A importânica dos ‘tidawinas’
Outra característica da epidemia é que ela afeta, desproporcionalmente, os homens. “Em algumas comunidades, 35% da população adulta masculina está infectada. Em relação às mulheres, os casos chegam a 2%”, comenta Pujol.
Um elemento que permite explicar tamanha diferença é a homossexualidade e bixessualidade na cultura warao, de acordo com os pesquisadores que estudam o tema.
“É comum que transgêneros (tidawinas em warao) tenham atividades sexuais com homens diariamente em algumas comunidades. Alguns antropólogos dizem que os transgêneros se consideram esposas secundárias”, índica um estudo publicado em 2013.
Um fator adicional que complica ainda mais a presença do HIV entre os indígenas é a tuberculose. A doença com alta prevalência há muito tempo entre os membros da etnia os fazem ainda mais vulneráveis.

┄┄┄┄┄┄┄┄┄┄

Tarefa 1 | Liste todos os números que aparecem no texto.
Tarefa 2 | Atualize o trecho do texto que começa em "Um elemento que" e termina em "estudam o tema.", trocando "pesquisadores" por "especialistas".

Itens fornecidos |
┄┄┄┄┄┄┄┄┄┄

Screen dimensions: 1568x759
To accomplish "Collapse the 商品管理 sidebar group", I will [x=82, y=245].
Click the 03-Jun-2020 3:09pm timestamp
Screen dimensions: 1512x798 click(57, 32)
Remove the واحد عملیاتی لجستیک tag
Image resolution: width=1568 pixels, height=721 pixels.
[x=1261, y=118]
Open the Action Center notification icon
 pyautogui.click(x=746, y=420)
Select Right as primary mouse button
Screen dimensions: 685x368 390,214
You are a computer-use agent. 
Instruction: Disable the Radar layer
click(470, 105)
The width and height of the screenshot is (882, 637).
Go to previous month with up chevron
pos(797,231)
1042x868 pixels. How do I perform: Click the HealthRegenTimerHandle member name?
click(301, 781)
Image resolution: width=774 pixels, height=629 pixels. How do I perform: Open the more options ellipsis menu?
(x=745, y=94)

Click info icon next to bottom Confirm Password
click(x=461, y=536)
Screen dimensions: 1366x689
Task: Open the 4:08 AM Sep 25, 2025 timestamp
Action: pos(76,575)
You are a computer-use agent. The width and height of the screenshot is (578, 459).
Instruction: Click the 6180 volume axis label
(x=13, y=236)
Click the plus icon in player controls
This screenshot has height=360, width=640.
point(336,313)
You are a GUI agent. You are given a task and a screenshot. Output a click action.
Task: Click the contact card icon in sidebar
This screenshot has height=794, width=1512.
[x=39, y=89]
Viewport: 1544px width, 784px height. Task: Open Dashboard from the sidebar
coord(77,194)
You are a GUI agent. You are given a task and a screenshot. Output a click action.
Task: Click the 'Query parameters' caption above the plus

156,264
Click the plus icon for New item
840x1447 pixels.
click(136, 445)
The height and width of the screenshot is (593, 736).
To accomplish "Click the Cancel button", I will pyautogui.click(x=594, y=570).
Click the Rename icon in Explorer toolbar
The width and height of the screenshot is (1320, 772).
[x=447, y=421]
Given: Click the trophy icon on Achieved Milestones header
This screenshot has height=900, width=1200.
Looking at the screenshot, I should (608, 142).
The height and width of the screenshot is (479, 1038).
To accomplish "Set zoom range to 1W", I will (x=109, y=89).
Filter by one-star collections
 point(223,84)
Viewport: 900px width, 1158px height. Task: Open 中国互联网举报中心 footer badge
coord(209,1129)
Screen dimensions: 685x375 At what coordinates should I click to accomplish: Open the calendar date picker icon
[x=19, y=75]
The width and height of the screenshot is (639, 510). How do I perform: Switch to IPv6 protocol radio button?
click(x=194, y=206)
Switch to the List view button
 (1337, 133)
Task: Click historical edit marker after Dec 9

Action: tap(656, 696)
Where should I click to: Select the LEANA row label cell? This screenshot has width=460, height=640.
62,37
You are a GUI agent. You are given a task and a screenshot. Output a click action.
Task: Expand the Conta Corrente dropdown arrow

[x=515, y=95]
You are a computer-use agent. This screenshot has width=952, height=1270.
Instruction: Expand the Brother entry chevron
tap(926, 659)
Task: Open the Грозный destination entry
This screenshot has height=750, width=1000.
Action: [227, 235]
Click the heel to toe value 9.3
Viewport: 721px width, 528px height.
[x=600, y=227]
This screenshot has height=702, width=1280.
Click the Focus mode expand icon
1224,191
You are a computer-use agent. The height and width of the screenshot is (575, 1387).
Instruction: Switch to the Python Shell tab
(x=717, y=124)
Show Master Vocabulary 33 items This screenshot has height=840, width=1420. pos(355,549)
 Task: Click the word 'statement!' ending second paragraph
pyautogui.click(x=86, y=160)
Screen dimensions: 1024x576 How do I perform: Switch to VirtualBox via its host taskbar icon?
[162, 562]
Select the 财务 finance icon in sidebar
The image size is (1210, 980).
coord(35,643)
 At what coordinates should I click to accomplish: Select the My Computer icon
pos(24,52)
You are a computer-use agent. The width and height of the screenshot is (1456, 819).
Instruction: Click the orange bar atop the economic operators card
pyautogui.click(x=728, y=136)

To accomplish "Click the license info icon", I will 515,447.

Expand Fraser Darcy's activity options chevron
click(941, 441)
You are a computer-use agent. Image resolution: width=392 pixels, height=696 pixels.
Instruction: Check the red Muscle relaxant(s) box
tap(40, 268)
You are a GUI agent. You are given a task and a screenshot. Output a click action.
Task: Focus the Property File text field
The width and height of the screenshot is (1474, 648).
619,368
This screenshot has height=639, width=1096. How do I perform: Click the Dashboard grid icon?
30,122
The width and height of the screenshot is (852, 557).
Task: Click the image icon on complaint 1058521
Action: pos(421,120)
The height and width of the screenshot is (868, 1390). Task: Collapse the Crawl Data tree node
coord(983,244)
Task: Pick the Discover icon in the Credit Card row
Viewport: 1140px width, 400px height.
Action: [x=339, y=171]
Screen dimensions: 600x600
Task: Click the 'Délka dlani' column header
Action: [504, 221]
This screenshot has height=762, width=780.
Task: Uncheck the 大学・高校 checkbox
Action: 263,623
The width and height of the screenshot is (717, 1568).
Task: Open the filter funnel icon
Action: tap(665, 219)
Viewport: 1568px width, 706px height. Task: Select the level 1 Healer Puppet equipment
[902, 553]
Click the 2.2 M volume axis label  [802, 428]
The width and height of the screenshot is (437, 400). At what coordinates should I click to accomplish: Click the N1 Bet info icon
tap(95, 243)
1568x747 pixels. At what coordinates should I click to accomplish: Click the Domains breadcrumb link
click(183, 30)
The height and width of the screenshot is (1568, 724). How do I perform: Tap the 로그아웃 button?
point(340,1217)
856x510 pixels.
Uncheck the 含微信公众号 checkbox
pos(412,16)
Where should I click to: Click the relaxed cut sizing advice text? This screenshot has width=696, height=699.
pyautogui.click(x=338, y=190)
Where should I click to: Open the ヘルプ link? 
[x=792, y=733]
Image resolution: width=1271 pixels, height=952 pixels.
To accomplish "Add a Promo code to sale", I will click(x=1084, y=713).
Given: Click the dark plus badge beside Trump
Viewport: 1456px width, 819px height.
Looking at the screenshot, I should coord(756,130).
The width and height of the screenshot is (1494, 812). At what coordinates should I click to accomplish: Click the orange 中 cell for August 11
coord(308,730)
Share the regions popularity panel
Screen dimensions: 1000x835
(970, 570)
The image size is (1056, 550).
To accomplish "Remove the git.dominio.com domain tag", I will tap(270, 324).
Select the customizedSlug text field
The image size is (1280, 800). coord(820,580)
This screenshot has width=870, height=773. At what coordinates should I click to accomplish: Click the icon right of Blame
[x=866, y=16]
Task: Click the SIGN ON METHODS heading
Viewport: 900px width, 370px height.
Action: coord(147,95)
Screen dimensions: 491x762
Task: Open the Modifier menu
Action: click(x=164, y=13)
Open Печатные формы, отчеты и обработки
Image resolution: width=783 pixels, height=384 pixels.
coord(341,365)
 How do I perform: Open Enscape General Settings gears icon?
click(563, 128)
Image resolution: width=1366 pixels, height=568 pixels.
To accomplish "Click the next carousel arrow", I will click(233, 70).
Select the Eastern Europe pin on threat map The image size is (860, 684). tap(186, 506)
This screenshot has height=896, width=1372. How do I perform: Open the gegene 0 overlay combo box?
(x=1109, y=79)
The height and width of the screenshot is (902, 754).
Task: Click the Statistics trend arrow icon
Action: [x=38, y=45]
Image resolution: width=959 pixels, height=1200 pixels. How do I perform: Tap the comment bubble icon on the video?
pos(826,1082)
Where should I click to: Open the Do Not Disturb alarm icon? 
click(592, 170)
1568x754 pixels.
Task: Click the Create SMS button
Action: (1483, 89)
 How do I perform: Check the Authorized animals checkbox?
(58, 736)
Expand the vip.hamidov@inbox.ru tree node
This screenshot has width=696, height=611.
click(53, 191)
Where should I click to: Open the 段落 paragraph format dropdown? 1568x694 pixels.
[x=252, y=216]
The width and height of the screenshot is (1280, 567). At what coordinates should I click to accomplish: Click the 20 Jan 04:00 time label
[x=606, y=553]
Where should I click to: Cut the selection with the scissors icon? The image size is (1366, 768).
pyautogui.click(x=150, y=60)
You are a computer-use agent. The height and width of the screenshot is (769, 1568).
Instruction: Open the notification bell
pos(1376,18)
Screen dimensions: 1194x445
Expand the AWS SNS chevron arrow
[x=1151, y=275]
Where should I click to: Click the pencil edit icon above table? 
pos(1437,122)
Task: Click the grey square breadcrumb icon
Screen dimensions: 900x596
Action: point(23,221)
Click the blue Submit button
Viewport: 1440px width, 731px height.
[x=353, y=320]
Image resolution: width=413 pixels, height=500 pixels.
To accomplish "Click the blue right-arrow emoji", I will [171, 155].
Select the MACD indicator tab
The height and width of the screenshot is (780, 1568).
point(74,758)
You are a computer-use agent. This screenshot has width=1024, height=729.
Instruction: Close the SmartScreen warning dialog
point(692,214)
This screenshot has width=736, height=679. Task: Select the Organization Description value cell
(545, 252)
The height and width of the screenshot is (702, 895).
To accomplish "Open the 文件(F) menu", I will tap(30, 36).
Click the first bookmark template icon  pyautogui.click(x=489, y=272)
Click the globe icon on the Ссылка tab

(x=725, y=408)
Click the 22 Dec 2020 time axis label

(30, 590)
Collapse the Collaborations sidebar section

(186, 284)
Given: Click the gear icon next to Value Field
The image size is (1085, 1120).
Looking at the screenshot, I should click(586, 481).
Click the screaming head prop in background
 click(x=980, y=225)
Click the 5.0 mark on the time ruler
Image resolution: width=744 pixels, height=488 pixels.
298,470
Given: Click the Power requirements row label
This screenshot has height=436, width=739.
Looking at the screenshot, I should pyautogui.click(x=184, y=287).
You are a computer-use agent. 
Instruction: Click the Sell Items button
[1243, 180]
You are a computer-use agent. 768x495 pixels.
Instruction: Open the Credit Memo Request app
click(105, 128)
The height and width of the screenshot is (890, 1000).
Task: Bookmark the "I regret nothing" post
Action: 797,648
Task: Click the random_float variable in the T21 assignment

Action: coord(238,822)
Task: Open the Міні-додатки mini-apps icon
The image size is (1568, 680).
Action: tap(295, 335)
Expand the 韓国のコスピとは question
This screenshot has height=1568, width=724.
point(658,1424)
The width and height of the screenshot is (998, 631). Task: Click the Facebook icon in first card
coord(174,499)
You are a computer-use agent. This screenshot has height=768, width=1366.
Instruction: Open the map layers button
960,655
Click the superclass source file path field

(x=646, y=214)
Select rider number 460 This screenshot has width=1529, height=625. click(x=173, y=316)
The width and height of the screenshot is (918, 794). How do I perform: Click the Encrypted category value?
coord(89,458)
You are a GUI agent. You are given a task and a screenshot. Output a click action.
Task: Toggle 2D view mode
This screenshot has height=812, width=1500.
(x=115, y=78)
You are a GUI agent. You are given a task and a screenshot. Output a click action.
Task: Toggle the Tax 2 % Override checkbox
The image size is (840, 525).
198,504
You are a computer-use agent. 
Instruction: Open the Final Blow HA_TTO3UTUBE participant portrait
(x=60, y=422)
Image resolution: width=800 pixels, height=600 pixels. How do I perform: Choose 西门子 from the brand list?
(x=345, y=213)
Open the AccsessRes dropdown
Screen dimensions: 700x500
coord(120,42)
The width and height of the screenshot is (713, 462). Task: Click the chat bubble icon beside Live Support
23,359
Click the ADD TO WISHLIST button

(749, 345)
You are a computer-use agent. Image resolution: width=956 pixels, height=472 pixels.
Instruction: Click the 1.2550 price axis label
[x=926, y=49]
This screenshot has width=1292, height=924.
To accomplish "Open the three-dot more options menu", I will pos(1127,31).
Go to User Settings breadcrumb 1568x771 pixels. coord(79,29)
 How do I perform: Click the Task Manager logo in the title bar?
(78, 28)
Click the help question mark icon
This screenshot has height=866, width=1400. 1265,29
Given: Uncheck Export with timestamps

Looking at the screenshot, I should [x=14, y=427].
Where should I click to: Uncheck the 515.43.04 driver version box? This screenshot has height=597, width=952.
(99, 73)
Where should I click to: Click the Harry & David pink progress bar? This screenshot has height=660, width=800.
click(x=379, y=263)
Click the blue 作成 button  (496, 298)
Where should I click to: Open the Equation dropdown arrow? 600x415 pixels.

┄┄┄┄┄┄┄┄┄┄

Resposta esperada 1 | 35%, 2%, 2013

Resposta esperada 2 |
Um elemento que permite explicar tamanha diferença é a homossexualidade e bixessualidade na cultura warao, de acordo com os especialistas que estudam o tema.